The task force is led by Meghan Duffy, a professor in the Department of Ecology and Evolutionary Biology and a 2017-2018 public-engagement fellow with the American Association for the Advancement of Science. Duffy received the President’s Award for Public Impact in 2017 in recognition of her public-engagement and outreach efforts around science and diversity. “This is something that emerged out of the time I spent as a faculty innovator-in-residence in the Center for Academic Innovation,” said Duffy. "I'm really grateful for that opportunity. I would not have been able to do this work without their support."
“There is widespread recognition that we need to do more to support graduate student mental health and well-being,” Duffy said. “I’m incredibly excited that this task force allows us to tackle this issue at multiple levels, from individuals through graduate programs and on up to Rackham.”
Recent research shows approximately half of all graduate students experience psychological distress, with a higher prevalence of mental-health problems than among the highly educated general population. A recent study of U-M graduate students revealed that one in four experience significant symptoms of a mental health problem such as major depression, severe anxiety, disordered eating, or suicidal thoughts.

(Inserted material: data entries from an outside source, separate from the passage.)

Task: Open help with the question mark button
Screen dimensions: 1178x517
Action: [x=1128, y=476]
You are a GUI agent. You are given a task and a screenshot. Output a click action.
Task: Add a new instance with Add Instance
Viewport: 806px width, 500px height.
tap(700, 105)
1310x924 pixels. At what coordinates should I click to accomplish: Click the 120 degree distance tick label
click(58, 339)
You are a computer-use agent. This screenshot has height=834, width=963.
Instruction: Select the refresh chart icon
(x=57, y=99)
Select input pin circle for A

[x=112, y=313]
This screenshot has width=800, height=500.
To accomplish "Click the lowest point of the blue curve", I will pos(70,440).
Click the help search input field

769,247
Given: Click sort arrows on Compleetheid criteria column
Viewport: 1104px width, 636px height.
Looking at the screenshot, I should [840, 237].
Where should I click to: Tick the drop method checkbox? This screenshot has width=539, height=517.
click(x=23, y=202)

In addition to the personal toll they exact, these mental-health challenges reduce graduate students’ productivity. Another survey saw four in 10 graduate students report that mental or emotional health negatively affected their academic performance over the course of a four-week period.
The Rackham task force brings together faculty, graduate students, mental-health professionals, and other staff members to explore and expand ways to support graduate students’ mental health.
“Mental health has emerged as one of the most critical issues affecting graduate students,” said Rackham Dean Mike Solomon. “As we take new steps to address it, we look forward to working with faculty, staff, and student partners across campus to ensure our approach incorporates the full range of perspectives on this important topic.”